Le jeudi 29 avril 2004.

Dans ce texte, après avoir passé en revue les causes liées à la discrimination sexiste que subissent les femmes dans leur vie, je déclinerai les moyens devant être apportés pour y remédier et ceux réellement mis en place actuellement et parlerai de mon vécu pour éclairer mes propos : en espérant que cette analyse servira de réflexion (hélas, présentement, je suis un peu pessimiste en la matière !) pour la remise en cause de cette éducation source d’une inégalité encore très présente dans notre vie, quel que soit le milieu social et politique.

En quoi l’éducation est-elle sexiste ?

Dès la naissance, quand la petite fille a la chance de naître (peut-on d’ailleurs parler de chance quand elle est au mieux dissimulée sous une burka, au pire utilisée comme proie sexuelle et monnaie d’échanges par les hommes ?) et même avant la naissance, l’enfant déclarée de sexe féminin subit des discriminations liées à ce sexe.

Avant la naissance, des femmes essaient d’éliminer le fœtus femelle soit par peur de ce qui attend ces futures filles, soit parce que la restriction des naissances (comme en Chine), ou encore le paiement de la dot future, rend ces femmes à naître peu intéressantes. Et quand les fœtus ne sont pas éliminés, ces femmes peuvent subir la pression patriarcale et être beaucoup moins intéressées par leurs bébés que s’il était de sexe masculin.

Après la naissance, l’allaitement maternel des bébés féminins est souvent moins long, l’apprentissage de la propreté beaucoup plus exigeant, et s’ensuit une éducation où les caractéristiques sexistes sont prégnantes : dans l’habillement, les jouets que l’on met à sa disposition, le comportement que l’on attend d’elle, l’éducation parentale et scolaire, l’environnement médiatique.

Voici quelques exemples pour avaliser mes propos.

Parlons de l’attitude des garçons par rapport aux filles : il est courant de voir de tout jeunes garçons mettre la main aux fesses des filles et s’étonner qu’on leur fasse des remarques par rapport à cette attitude, celle-ci étant passée dans les mœurs. Dans les cours d’école, la majeure partie de l’espace est réservée aux parties de foot ou de basket. Si l’on écoute les enfants ainsi que les adolescent.e.s, voire les adultes, on peut compter le nombre de « putains » qui émaillent leurs propos, ce dernier vocable étant passé dans le langage courant.
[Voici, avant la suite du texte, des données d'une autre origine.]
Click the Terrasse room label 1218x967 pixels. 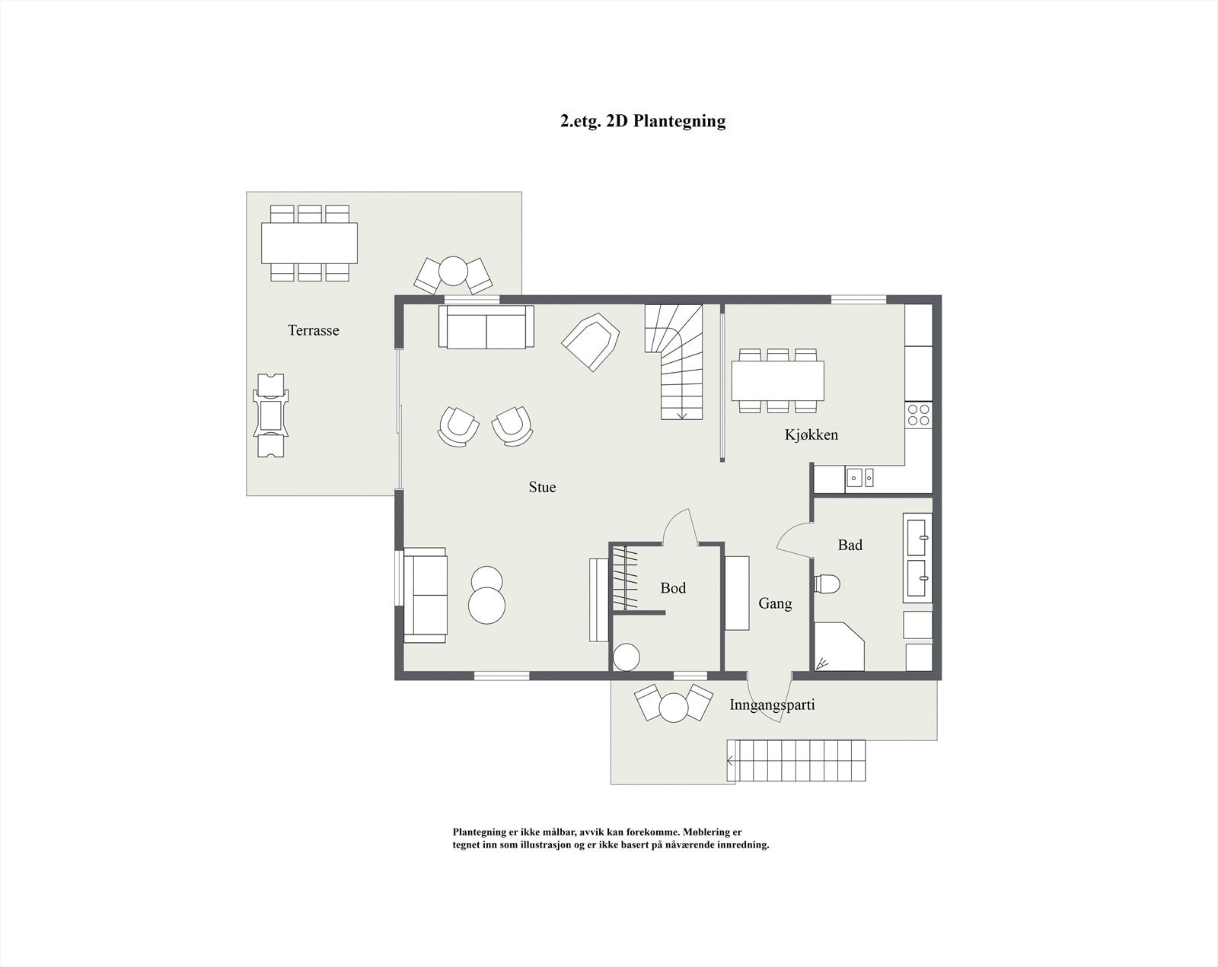point(313,330)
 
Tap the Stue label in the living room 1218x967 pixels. point(542,487)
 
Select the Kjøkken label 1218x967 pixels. point(811,434)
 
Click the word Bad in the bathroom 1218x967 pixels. point(850,545)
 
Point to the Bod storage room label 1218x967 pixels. point(673,588)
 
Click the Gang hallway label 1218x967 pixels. point(775,603)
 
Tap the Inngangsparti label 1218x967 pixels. point(772,705)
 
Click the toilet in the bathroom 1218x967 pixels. point(827,584)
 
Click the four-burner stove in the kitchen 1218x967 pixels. point(919,415)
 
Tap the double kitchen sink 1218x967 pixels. point(860,479)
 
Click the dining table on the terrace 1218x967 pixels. point(309,242)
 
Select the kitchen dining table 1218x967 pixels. point(777,380)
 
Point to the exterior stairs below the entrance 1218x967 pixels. point(796,760)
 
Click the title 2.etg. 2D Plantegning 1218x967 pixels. point(642,121)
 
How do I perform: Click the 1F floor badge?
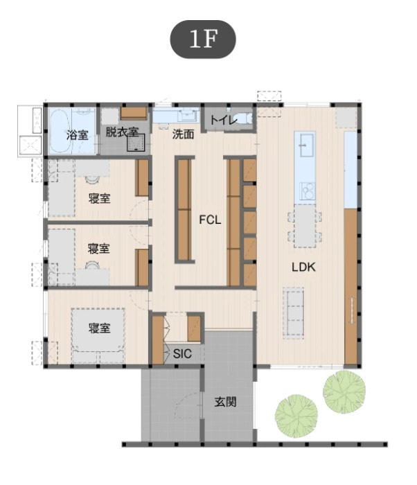[203, 39]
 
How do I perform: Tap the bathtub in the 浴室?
[60, 131]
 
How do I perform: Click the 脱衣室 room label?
[122, 132]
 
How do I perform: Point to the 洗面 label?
[183, 134]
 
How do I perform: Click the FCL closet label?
[210, 220]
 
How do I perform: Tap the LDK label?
[303, 267]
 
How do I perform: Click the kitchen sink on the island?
[305, 144]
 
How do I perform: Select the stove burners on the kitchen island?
[308, 191]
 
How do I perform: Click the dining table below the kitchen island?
[305, 226]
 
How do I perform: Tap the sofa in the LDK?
[293, 313]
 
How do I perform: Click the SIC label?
[182, 354]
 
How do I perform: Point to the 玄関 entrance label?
[226, 402]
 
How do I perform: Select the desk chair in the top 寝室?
[92, 179]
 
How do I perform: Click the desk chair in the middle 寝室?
[92, 265]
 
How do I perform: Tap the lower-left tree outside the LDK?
[296, 416]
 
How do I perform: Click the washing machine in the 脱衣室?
[136, 143]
Si, comme moi, vous avez la chance de vous retrouver, à la plage, installé.e à côté d’adolescents en mal de puberté, vous entendrez des propos édifiants du genre : « Dis donc, une telle était bonne, chaude… » (j’en passe et des meilleurs).

Regardons maintenant du côté de l’éducation des petites filles par leurs parents : ces dernier.e.s sont toujours étonné.e.s quand leurs filles dérogent aux lois dites de la nature qui veulent qu’elles soient douces, soumises et pas douées dans le domaine scientifique ou technologique.

Un autre environnement favorise la discrimination sexiste : celui de la littérature enfantine.

Dans les livres qui s’adressent aux jeunes enfants, les mamans sont dévolues au rôle de femme au foyer ou de bonne ménagère. Actuellement est encensée la collection de livres intitulée Martine… dont la connotation sexiste est à faire frémir.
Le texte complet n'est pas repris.